Il progetto è stato presentato venerdì scorso ai cittadini. Il sindaco esprime soddisfazione ma gli ambientalisti lo contestano

Anche Lavena Ponte Tresa coltiva i suoi sogni di rilancio turistico. Come Luino, con il progetto dell’area Borri, anche la cittadina del Ceresio ci prova con l’albergo e qualcosa in più. Quel qualcosa in più saranno lo Yacht club e il centro nautico. Presentato venerdì scorso davanti a circa un centinaio di cittadini il progetto prevede il recupero di un’ex-area industriale al fine di trasformarlo in un albergo da 33 camere e 44 «apparthotel», una nuova formula molto in voga che unisce la privacy di un appartamento alle comodità di un hotel, oltre a una sessantina di posti barca.

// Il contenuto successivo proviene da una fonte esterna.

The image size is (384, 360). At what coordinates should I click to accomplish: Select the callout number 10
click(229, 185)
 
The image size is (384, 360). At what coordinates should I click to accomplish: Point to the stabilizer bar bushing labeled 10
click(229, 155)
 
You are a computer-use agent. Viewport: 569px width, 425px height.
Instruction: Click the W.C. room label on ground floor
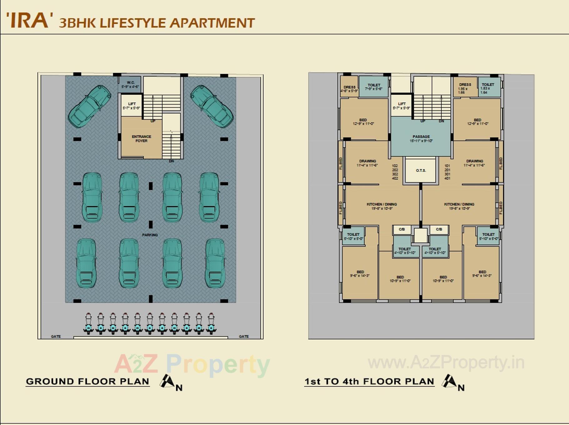[x=130, y=85]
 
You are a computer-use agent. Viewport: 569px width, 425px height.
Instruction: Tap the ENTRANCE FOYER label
[x=141, y=139]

L’opera sorgerà sul lungolago di Lavena, a due passi dallo stretto, e riqualificherà un’area abbandonata. Il sindaco di Lavena Ponte Tresa ha definito il progetto come  «il simbolo del rilancio turistico della cittadina». Oltre alla vocazione commerciale, ultimamente in crisi, si cerca di direzionare lo sviluppo di Ponte Tresa anche verso il turismo stanziale. Ma c’è chi parla di colata di cemento ingiustificata e dannosa per la costa lavenese ed è il Comitato per la difesa dell’ambiente di Lavena Ponte Tresa che aveva già criticato la costruzione dell’acqua-park:«Il progetto che si intende realizzare sulla costa di Lavena andrà a distruggere un tratto di costa di grande pregio – dicono dal comitato – sia dal punto di vista della fauna sia da quello della flora che si è sviluppata negli anni».

Il sostanziale abbandono di questo territorio ha permesso a molte specie di uccelli acquatici di trovarvi riparo. Sa da una parte piovono le critiche dall’altra i cittadini potranno godere delle opere pubbliche che verranno realizzate in accordo con l’amministrazione come ad esempio la camminata a lago che riprenderà quella già realizzata dal comune, il centro nautico che darà una sede ai canottieri e i parcheggi compresi di vie accessorie. Con questo progetto salgono a tre quelli già avviati nell’area dei laghi che riguardano la costruzione di nuovi alberghi facendo intravedere una svolta nel sistema turistico varesino.